Bremen. Die wissenschaftliche Datenlage lässt keine Zweifel mehr daran, dass ein Nickerchen während der Arbeitszeit gut für Gesundheit und Arbeitseffektivität ist. Und es schützt offenbar, wie jetzt eine Studie der University of Michigan ermittelt hat, auch vor Frust und Aggressionen.
Die US-Forscher hatten 40 Probanden zwischen 18 und 50 Jahren in ihr Labor eingeladen, wo sie am Computer zunächst eine lange Liste unterschiedlicher Aufgaben und Tests abarbeiten sollten. Nachdem sie damit fertig waren, wurden sie per Zufall einer von zwei Gruppen zugewiesen: Die eine durfte sich für eine Stunde schlafen legen, die andere sah sich in dieser Zeit einen entspannenden Tierfilm an.

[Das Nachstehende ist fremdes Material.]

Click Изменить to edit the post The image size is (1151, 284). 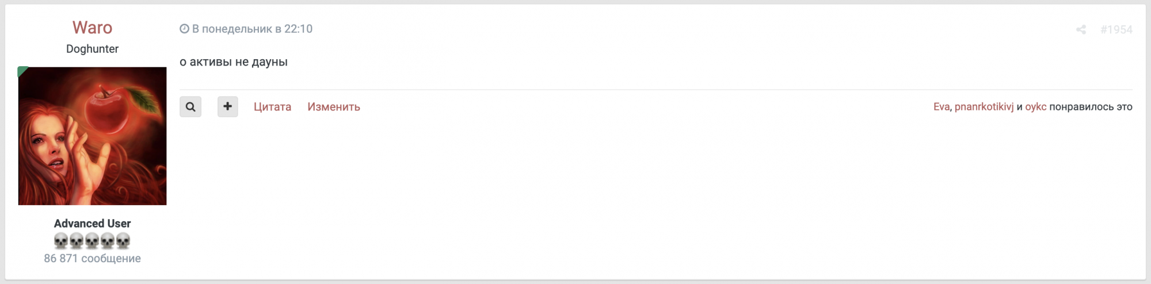click(334, 107)
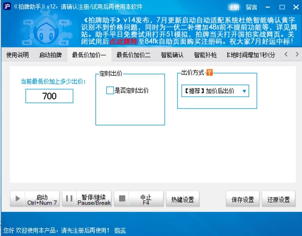
Task: Click the right tab scroll arrow
Action: [297, 55]
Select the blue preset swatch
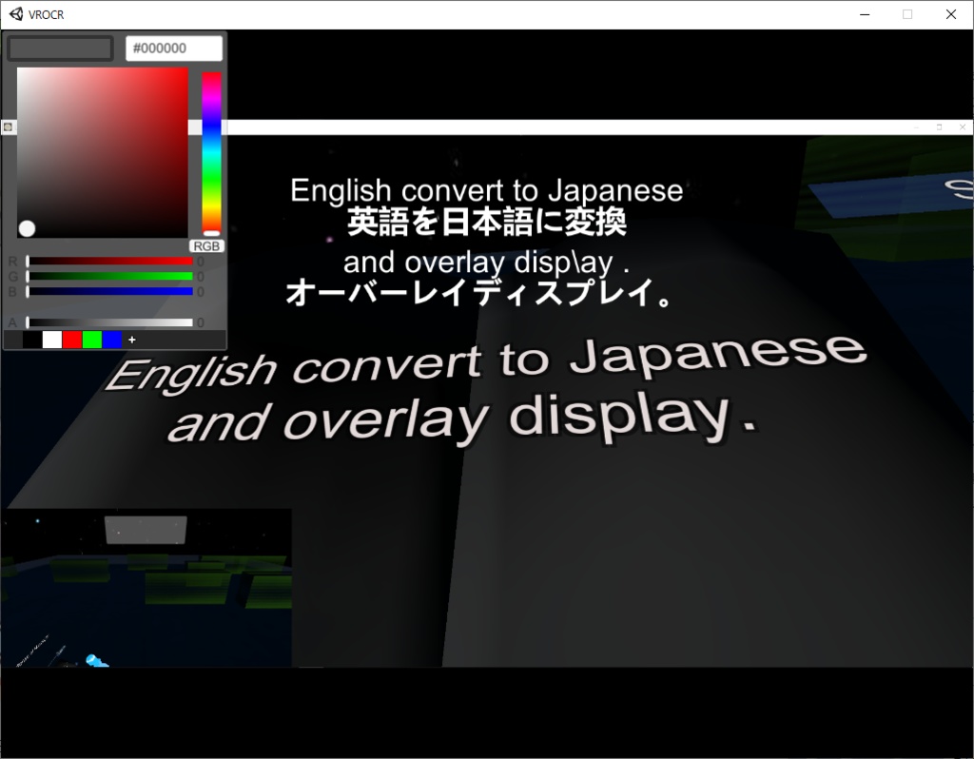974x759 pixels. click(x=112, y=340)
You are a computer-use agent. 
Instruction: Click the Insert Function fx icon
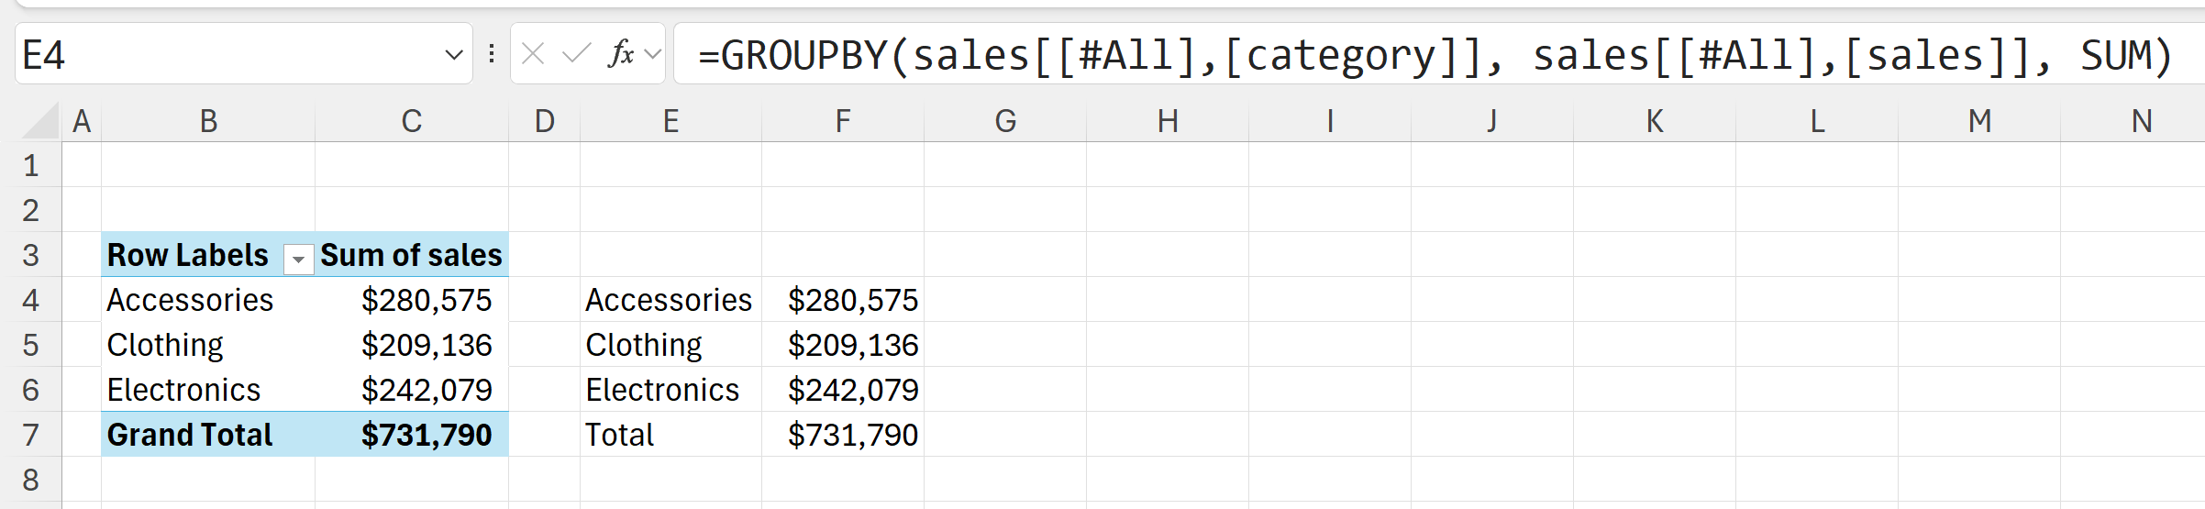621,54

Anschließend wurde ihnen die frustrierende Nachricht eröffnet, dass bei der Auswertung etwas schiefgegangen sei und sie deshalb den langwierigen Test noch einmal absolvieren müssten – und ihr Verhalten bei diesem zweiten Durchlauf wurde per Film festgehalten. Es zeigte sich, dass jene Probanden, die zwischendurch ein Nickerchen machen durften, den Frust offenbar besser wegsteckten. Sie zogen den Test zügig durch, während die Nichtschläfer mehr Aggressionen zeigten und öfter und schneller das Handtuch warfen. „Das Nickerchen ist offenbar eine probate Methode, um in schwierigen und frustrierenden Situationen bei der Stange zu bleiben“, erklärt Studienleiterin Jennifer Goldschmied.
Hauptursache für die Frustrationstoleranz der Power-Napper ist sicherlich, dass sie sich ausgeruhter fühlten, denn wer sich müde fühlt, will nicht noch mal einen Test machen, den er schon als erledigt abgehakt hat. Aber es gibt noch eine zweite Erklärung: Aus anderen Studien weiß man, dass ein kurzer Schlaf die Gedächtnisleistung fördert, während eine ablenkende Handlung – wie etwa das Betrachten eines Videos – sie eher senkt. Für die Power-Napper war also der zweite Test einfach keine große Sache, weil sie sich besser an den ersten Durchlauf erinnern konnten. Das steigerte ihre Erfolgsrate und senkte umgekehrt ihre Frustrationsquote – und wer seltener Frust erlebt, neigt weniger zu Aggressionen.
Höchste Zeit also, das Nickerchen endlich zum festen Bestandteil der Arbeit zu machen. Doch in Deutschland scheitert das nicht nur am Widerstand der Arbeitgeber, auch die Arbeitnehmer tun sich noch schwer damit. So hat man kürzlich in den Verwaltungen von Vechta und Berlin-Charlottenburg ausgewiesene Zeiten und Ruheräume fürs Nickerchen eingeführt, doch die öffentliche Resonanz darauf ist zunächst ernüchternd. Es gibt kübelweise Spott und Häme, nach dem Motto: Warum ein Nickerchen für Beamte, die man ja erst einmal dafür aufwecken muss? Das mag zwar witzig sein, zeigt aber auch, wie es mit der Arbeitsmoral in Deutschland aussieht: Schlafen während der Dienstzeit geht gar nicht, nicht umsonst bezeichnet man ja einen Arbeitslosen gerne als Penner. In der Nickerchen-Kultur gibt es hierzulande gegenüber anderen Regionen wie Südeuropa oder auch China noch viel nachzuholen.